▶ AIM
Reproduce every one of the following entries word for word, line by line.
::::
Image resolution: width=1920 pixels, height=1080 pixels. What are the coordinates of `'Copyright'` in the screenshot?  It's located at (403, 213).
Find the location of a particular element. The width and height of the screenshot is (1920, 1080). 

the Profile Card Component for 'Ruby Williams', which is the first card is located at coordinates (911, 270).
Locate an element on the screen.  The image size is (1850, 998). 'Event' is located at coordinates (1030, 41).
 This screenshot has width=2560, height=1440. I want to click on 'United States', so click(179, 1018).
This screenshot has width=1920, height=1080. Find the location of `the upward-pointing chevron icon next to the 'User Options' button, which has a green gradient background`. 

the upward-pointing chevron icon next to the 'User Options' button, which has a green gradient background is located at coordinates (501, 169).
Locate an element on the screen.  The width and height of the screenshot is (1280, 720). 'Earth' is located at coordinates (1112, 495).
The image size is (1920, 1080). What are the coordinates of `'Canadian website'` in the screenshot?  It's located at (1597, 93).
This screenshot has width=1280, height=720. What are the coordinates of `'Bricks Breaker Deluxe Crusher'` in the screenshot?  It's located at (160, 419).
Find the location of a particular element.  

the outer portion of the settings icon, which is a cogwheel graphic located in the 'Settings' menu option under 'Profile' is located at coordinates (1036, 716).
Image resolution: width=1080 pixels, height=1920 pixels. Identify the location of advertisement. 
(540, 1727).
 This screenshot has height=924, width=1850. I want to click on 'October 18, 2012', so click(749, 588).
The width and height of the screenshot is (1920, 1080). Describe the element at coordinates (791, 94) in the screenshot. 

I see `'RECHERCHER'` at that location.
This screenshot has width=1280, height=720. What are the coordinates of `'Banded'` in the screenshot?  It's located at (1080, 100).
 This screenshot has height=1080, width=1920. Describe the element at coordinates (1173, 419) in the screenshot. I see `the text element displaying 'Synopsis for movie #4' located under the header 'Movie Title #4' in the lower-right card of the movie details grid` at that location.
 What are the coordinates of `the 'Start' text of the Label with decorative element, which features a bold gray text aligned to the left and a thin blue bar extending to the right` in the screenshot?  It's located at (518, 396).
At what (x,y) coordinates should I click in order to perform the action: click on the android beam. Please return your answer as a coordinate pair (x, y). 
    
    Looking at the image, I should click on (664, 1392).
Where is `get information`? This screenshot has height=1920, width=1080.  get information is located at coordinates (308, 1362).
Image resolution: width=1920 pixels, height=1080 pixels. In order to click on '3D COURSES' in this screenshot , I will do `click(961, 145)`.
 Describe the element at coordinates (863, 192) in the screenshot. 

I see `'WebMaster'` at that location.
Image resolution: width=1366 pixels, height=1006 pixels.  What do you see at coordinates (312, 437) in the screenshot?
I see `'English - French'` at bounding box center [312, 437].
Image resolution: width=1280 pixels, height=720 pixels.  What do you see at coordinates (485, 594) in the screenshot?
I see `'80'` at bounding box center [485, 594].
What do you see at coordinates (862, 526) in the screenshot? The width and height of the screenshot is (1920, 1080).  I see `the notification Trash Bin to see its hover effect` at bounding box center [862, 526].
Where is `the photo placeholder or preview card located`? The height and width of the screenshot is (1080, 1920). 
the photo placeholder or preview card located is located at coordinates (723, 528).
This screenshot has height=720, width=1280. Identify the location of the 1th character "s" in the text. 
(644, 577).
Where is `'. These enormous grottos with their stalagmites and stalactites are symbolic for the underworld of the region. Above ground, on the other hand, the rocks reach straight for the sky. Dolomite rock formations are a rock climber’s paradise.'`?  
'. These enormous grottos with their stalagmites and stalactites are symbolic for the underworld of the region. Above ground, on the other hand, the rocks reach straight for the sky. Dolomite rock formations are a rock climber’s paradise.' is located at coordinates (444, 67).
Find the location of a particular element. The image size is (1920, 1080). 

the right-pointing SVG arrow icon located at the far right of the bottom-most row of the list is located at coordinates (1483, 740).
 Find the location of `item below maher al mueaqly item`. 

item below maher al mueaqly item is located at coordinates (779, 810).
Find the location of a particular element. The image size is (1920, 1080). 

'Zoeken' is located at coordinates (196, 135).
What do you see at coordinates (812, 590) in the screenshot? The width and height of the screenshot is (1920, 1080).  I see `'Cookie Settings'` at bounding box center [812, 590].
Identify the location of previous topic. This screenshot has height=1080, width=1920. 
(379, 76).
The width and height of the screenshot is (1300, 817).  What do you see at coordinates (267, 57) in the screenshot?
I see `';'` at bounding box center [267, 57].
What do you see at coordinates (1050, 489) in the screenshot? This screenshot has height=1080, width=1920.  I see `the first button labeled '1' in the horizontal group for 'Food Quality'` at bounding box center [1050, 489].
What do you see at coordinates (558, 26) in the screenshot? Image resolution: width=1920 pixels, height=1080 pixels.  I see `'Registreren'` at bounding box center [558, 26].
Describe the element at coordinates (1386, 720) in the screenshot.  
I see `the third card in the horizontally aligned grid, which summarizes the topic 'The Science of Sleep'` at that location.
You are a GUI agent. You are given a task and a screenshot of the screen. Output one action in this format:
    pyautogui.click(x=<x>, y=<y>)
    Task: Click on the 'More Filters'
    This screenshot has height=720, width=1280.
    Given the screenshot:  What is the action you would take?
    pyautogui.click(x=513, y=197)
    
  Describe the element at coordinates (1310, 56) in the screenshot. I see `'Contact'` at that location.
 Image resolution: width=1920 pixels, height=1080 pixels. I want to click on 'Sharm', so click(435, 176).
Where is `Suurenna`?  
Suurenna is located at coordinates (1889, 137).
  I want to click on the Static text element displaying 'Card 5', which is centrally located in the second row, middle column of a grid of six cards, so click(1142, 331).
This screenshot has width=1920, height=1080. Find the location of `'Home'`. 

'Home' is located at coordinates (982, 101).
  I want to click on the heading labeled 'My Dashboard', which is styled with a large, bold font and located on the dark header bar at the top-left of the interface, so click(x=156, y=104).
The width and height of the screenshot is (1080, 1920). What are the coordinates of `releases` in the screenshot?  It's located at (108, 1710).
::::
▶ EXERCISE SOLUTION
Image resolution: width=1920 pixels, height=1080 pixels. What are the coordinates of `'Copyright'` in the screenshot?  It's located at (403, 213).
Find the location of a particular element. The width and height of the screenshot is (1920, 1080). 

the Profile Card Component for 'Ruby Williams', which is the first card is located at coordinates (911, 270).
Locate an element on the screen.  The image size is (1850, 998). 'Event' is located at coordinates (1030, 41).
 This screenshot has width=2560, height=1440. I want to click on 'United States', so click(179, 1018).
This screenshot has width=1920, height=1080. Find the location of `the upward-pointing chevron icon next to the 'User Options' button, which has a green gradient background`. 

the upward-pointing chevron icon next to the 'User Options' button, which has a green gradient background is located at coordinates (501, 169).
Locate an element on the screen.  The width and height of the screenshot is (1280, 720). 'Earth' is located at coordinates (1112, 495).
The image size is (1920, 1080). What are the coordinates of `'Canadian website'` in the screenshot?  It's located at (1597, 93).
This screenshot has width=1280, height=720. What are the coordinates of `'Bricks Breaker Deluxe Crusher'` in the screenshot?  It's located at (160, 419).
Find the location of a particular element.  

the outer portion of the settings icon, which is a cogwheel graphic located in the 'Settings' menu option under 'Profile' is located at coordinates (1036, 716).
Image resolution: width=1080 pixels, height=1920 pixels. Identify the location of advertisement. 
(540, 1727).
 This screenshot has height=924, width=1850. I want to click on 'October 18, 2012', so click(749, 588).
The width and height of the screenshot is (1920, 1080). Describe the element at coordinates (791, 94) in the screenshot. 

I see `'RECHERCHER'` at that location.
This screenshot has width=1280, height=720. What are the coordinates of `'Banded'` in the screenshot?  It's located at (1080, 100).
 This screenshot has height=1080, width=1920. Describe the element at coordinates (1173, 419) in the screenshot. I see `the text element displaying 'Synopsis for movie #4' located under the header 'Movie Title #4' in the lower-right card of the movie details grid` at that location.
 What are the coordinates of `the 'Start' text of the Label with decorative element, which features a bold gray text aligned to the left and a thin blue bar extending to the right` in the screenshot?  It's located at (518, 396).
At what (x,y) coordinates should I click in order to perform the action: click on the android beam. Please return your answer as a coordinate pair (x, y). 
    
    Looking at the image, I should click on (664, 1392).
Where is `get information`? This screenshot has height=1920, width=1080.  get information is located at coordinates (308, 1362).
Image resolution: width=1920 pixels, height=1080 pixels. In order to click on '3D COURSES' in this screenshot , I will do `click(961, 145)`.
 Describe the element at coordinates (863, 192) in the screenshot. 

I see `'WebMaster'` at that location.
Image resolution: width=1366 pixels, height=1006 pixels.  What do you see at coordinates (312, 437) in the screenshot?
I see `'English - French'` at bounding box center [312, 437].
Image resolution: width=1280 pixels, height=720 pixels.  What do you see at coordinates (485, 594) in the screenshot?
I see `'80'` at bounding box center [485, 594].
What do you see at coordinates (862, 526) in the screenshot? The width and height of the screenshot is (1920, 1080).  I see `the notification Trash Bin to see its hover effect` at bounding box center [862, 526].
Where is `the photo placeholder or preview card located`? The height and width of the screenshot is (1080, 1920). 
the photo placeholder or preview card located is located at coordinates (723, 528).
This screenshot has height=720, width=1280. Identify the location of the 1th character "s" in the text. 
(644, 577).
Where is `'. These enormous grottos with their stalagmites and stalactites are symbolic for the underworld of the region. Above ground, on the other hand, the rocks reach straight for the sky. Dolomite rock formations are a rock climber’s paradise.'`?  
'. These enormous grottos with their stalagmites and stalactites are symbolic for the underworld of the region. Above ground, on the other hand, the rocks reach straight for the sky. Dolomite rock formations are a rock climber’s paradise.' is located at coordinates (444, 67).
Find the location of a particular element. The image size is (1920, 1080). 

the right-pointing SVG arrow icon located at the far right of the bottom-most row of the list is located at coordinates (1483, 740).
 Find the location of `item below maher al mueaqly item`. 

item below maher al mueaqly item is located at coordinates (779, 810).
Find the location of a particular element. The image size is (1920, 1080). 

'Zoeken' is located at coordinates (196, 135).
What do you see at coordinates (812, 590) in the screenshot? The width and height of the screenshot is (1920, 1080).  I see `'Cookie Settings'` at bounding box center [812, 590].
Identify the location of previous topic. This screenshot has height=1080, width=1920. 
(379, 76).
The width and height of the screenshot is (1300, 817).  What do you see at coordinates (267, 57) in the screenshot?
I see `';'` at bounding box center [267, 57].
What do you see at coordinates (1050, 489) in the screenshot? This screenshot has height=1080, width=1920.  I see `the first button labeled '1' in the horizontal group for 'Food Quality'` at bounding box center [1050, 489].
What do you see at coordinates (558, 26) in the screenshot? Image resolution: width=1920 pixels, height=1080 pixels.  I see `'Registreren'` at bounding box center [558, 26].
Describe the element at coordinates (1386, 720) in the screenshot.  
I see `the third card in the horizontally aligned grid, which summarizes the topic 'The Science of Sleep'` at that location.
You are a GUI agent. You are given a task and a screenshot of the screen. Output one action in this format:
    pyautogui.click(x=<x>, y=<y>)
    Task: Click on the 'More Filters'
    This screenshot has height=720, width=1280.
    Given the screenshot:  What is the action you would take?
    pyautogui.click(x=513, y=197)
    
  Describe the element at coordinates (1310, 56) in the screenshot. I see `'Contact'` at that location.
 Image resolution: width=1920 pixels, height=1080 pixels. I want to click on 'Sharm', so click(435, 176).
Where is `Suurenna`?  
Suurenna is located at coordinates (1889, 137).
  I want to click on the Static text element displaying 'Card 5', which is centrally located in the second row, middle column of a grid of six cards, so click(1142, 331).
This screenshot has width=1920, height=1080. Find the location of `'Home'`. 

'Home' is located at coordinates (982, 101).
  I want to click on the heading labeled 'My Dashboard', which is styled with a large, bold font and located on the dark header bar at the top-left of the interface, so click(x=156, y=104).
The width and height of the screenshot is (1080, 1920). What are the coordinates of `releases` in the screenshot?  It's located at (108, 1710).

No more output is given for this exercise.